Specifically, they asked that the commission incorporate guidelines spelled out in the federal Emergency Planning and Community Right to Know Act, which provides more detailed criteria for determining whether information qualifies as a trade secret.

Craig Segall, an attorney for the Sierra Club, said the rule “doesn’t define a clear process the director can use to judge [trade secret] claims, and really importantly, it doesn’t offer a clear public process for members of the public to push back.”

The end result, he said, willmore chemicals being classified as secrets than are warranted.

The comment also asked that the rule specify that the information disclosed to the commission be made public. While the Oil and Gas Commission has said it plans to create a searchable database available on its website, that is not stipulated in the rule.

Khoury said commission rules generally do not stipulate that information be made available online, though the commission does post well data and other information on its website, www.aogc.state.ar.us.

“The reality is, we can have it on the website for everybody to see quicker than stopping the process and starting over,” he said, referring to rewriting the rule to include that provision.

And the information the commission obtains is already subject to the state’s Freedom of Information Act, he added.

“It’s not anything we’re trying to hide; it will be on the website,” Khoury said.

Khoury said that while the commission might consider adopting the suggestions made in comments or amending the rule later, Arkansas law and state administrative procedures already provide a route for public appeal. And the director could choose to follow the guidelines to which the Sierra Club referred, in addition to the U.S. code, without having to amend the rule.

The rule is in the final stages of implementation, Khoury said, and will become official Jan. 15 if none of the commissioners objects. However, Khoury said the comments have been sent to the commissioners, who may decide to halt implementation in order to make additional changes.

Dusty Horwitt, senior counsel for the Environmental Working Group, said that while protection for chemical formulas makes sense, he does not think companies should be allowed to hold back the names and Chemical Abstract Services numbers for any of the chemicals they use. Those numbers allow the chemicals to be searched in a database.

“I am concerned about the trade secret provision, and the reason is because the exception could become the rule, especially for toxic additives,” he said. The Environmental Working Group is a Washington, D.C.-based advocacy group.

Andy Cheshier of Citizens Against Resource Exploitation, an Arkansas environmental group, said he wants total disclosure, with no exceptions for trade secrets.

“I don’t believe they need to have trade secrets. ... Let the patent law protect them. Why not give it to us? We need to know these chemicals,” he said. Cheshier and other members of the group have submitted comments to the Oil and Gas Commission requesting the rule be changed.

But Khoury said the commission does not anticipate an influx of requests for trade secret protection, nor that companies will try to withhold the names of the most toxic chemicals used. But there’s no reason to believe the trade secrets language will keep information about dangerous chemicals secret, he said, adding that the determination is made based on whether disclosure will damage competitiveness, not how dangerous the chemicals are.

“I think people have the impression that every chemical used will be submitted for trade secrets,” he said. “From what we’ve seen before, and from what other states have seen, we’re not going to have a huge amount of requests.”

In Wyoming, where a similar disclosure rule was put in place in September, requests for trade secret exemption havenot been all that common, said Tom Doll, the state’s oil and gas supervisor.

Doll said companies have requested trade secret status for about 20 to 24 individual chemicals so far, a small proportion of the chemicals that have been disclosed. Doll said most companies have been compliant with the rule.

“We’re not being inundated with requests; I don’t see that that’s being abused,” he said. “What I see on the other hand is full disclosure.”

◆ INFORMATION SUPPLIED ◆
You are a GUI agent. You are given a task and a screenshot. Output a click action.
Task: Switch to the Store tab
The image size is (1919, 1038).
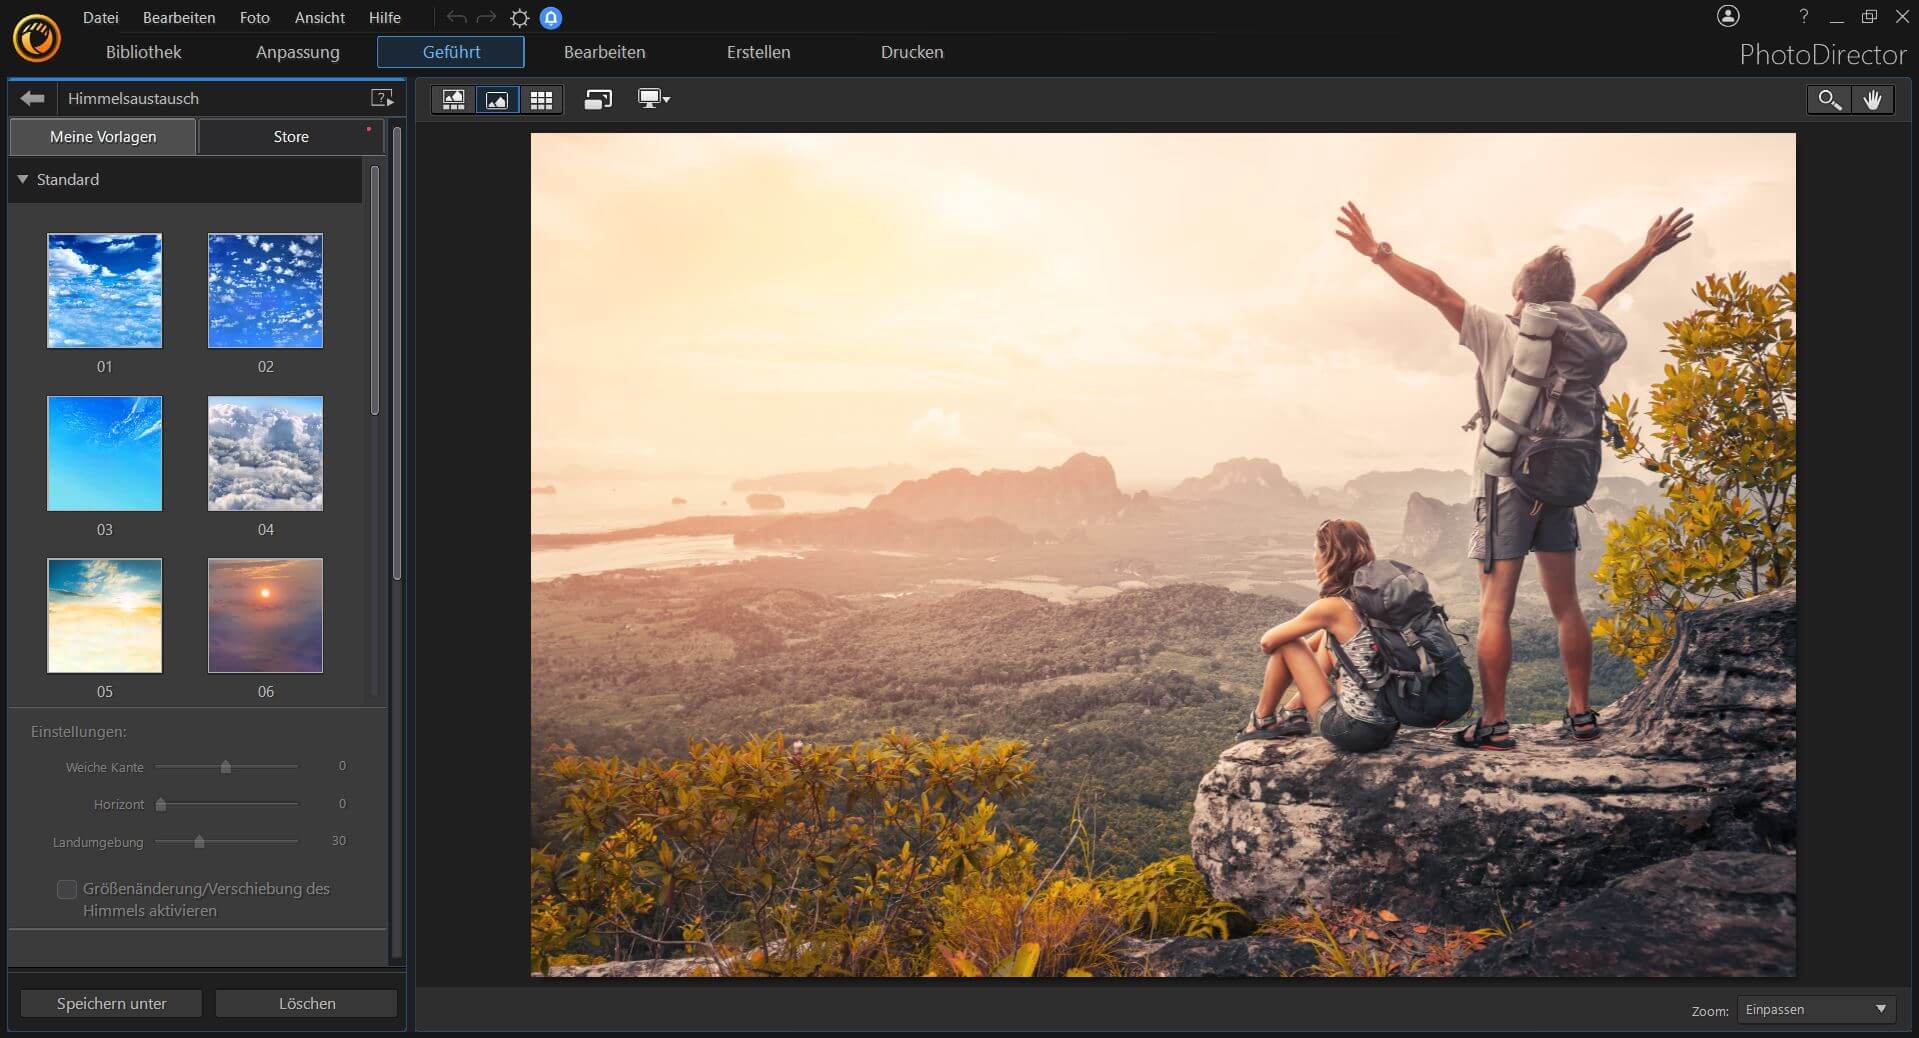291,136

--

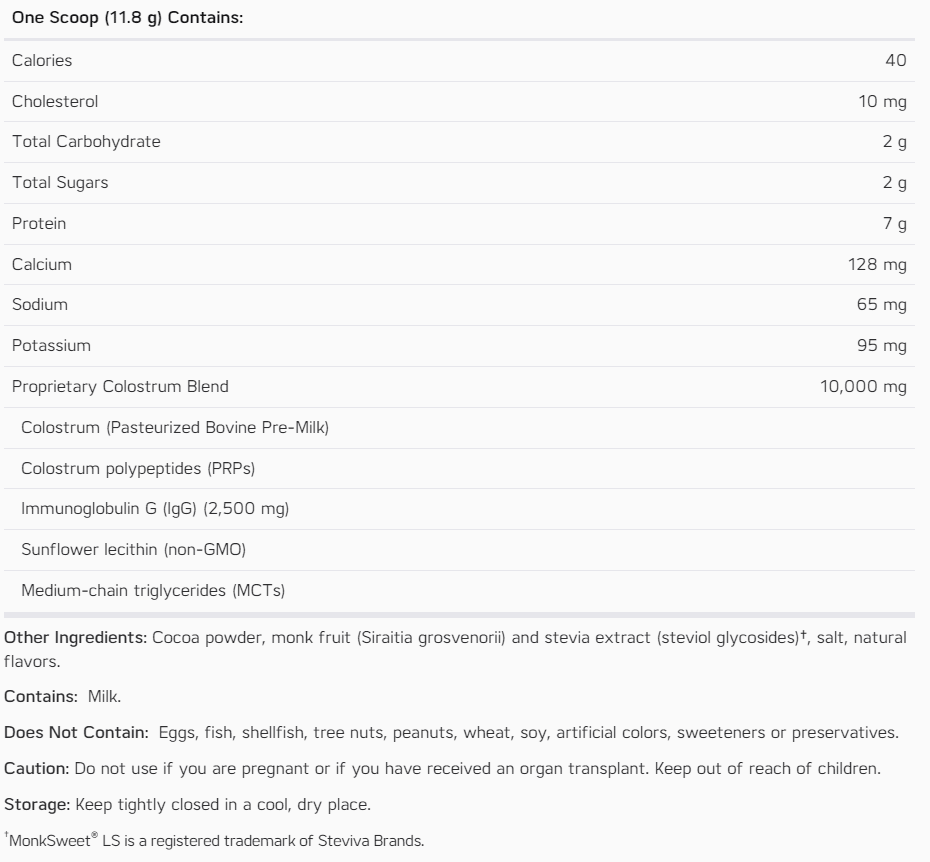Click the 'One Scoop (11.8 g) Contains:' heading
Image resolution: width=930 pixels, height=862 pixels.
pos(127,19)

---

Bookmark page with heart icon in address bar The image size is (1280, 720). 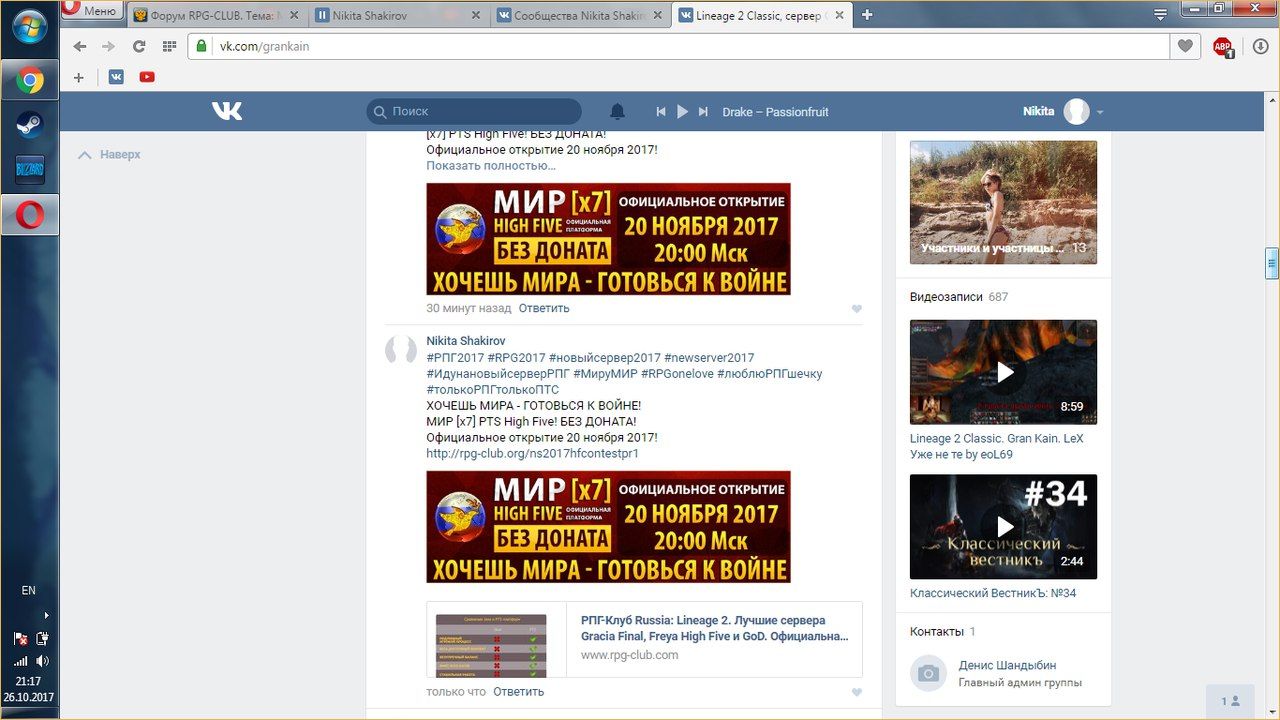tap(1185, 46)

◆ TASK OBJECTIVE ◆
According to the article on the Arkansas chemical disclosure rule, on what date will the rule become official if none of the commissioners objects?

◆ REPLY TO THE TASK ◆
Jan. 15